WHAT THIS EXERCISE ASKS
[a] Translate this sentence from the reward system text into Spanish: "Conversely, individuals with bipolar disorder (BP) evidence hyper-activity of the reward system."
[b] Reproduce the part of the reward system text that opens with the words containing "Blunted reward anticipation" and closes with "over-value immediate rewards.", switching "pathological gambling" to "compulsive gambling".
[c] According to the reward system text, why is it unsurprising that aberrant functioning of the reward system is implicated in multiple psychiatric disorders?

PASSAGE TO READ

*** Begin section ***

University of California Riverside.
The neural reward system plays a key role in human learning, motivation, pleasure, and the ability to change one’s behavior to maximize desired outcomes. Given the wide range of behaviors affected by the reward system, it is unsurprising that aberrant functioning of this system is implicated in multiple psychiatric disorders.
Blunted reward anticipation and responsivity has been observed in individuals with major depressive disorder (MDD), and individuals with autism spectrum disorder (ASD) show attenuated reward-related brain activity. Conversely, individuals with bipolar disorder (BP) evidence hyper-activity of the reward system. Deficiencies in the reward system appear important for both the development and maintenance of drug addiction and pathological gambling. The reward system affects schizophrenia (SCZ)—with increased salience for irrelevant and meaningless stimuli, and decreased salience for relevant stimuli hypothesized as driving factors of positive and negative symptoms, respectively. Individuals with attention-deficit/hyperactivity disorder (ADHD) tend to discount the value of delayed rewards and over-value immediate rewards.
Given the importance of the reward system for behavior and its purported role in psychological disorders, neuroscience studies of typical and atypical reward functioning have the potential to improve our understanding of behavior and inform treatments. Considering the broad reach of the reward system, it is critical to highlight findings from a variety of neuroscience modalities—including functional magnetic resonance imaging (fMRI), electroencephalography (EEG), and magnetoencephalography (MEG). In the current collection, we present neuroscience studies that investigate the reward system both in neurotypical individuals and those diagnosed with MDD, ASD, BP, addiction, SCZ, and ADHD.

*** End section ***

GIVEN INFORMATION
*** Begin section ***

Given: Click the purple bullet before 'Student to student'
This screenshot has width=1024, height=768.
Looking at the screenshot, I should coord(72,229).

*** End section ***
*** Begin section ***

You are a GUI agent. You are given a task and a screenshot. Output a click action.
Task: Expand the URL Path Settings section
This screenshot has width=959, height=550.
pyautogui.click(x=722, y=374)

*** End section ***

SOLUTIONS TO THE EXERCISE
[a] Por el contrario, las personas con trastorno bipolar (BP) muestran una hiperactividad del sistema de recompensa.

[b]
Blunted reward anticipation and responsivity has been observed in individuals with major depressive disorder (MDD), and individuals with autism spectrum disorder (ASD) show attenuated reward-related brain activity. Conversely, individuals with bipolar disorder (BP) evidence hyper-activity of the reward system. Deficiencies in the reward system appear important for both the development and maintenance of drug addiction and compulsive gambling. The reward system affects schizophrenia (SCZ)—with increased salience for irrelevant and meaningless stimuli, and decreased salience for relevant stimuli hypothesized as driving factors of positive and negative symptoms, respectively. Individuals with attention-deficit/hyperactivity disorder (ADHD) tend to discount the value of delayed rewards and over-value immediate rewards.

[c] The reward system affects a wide range of behaviors, including learning, motivation, pleasure, and the ability to change one's behavior to maximize desired outcomes.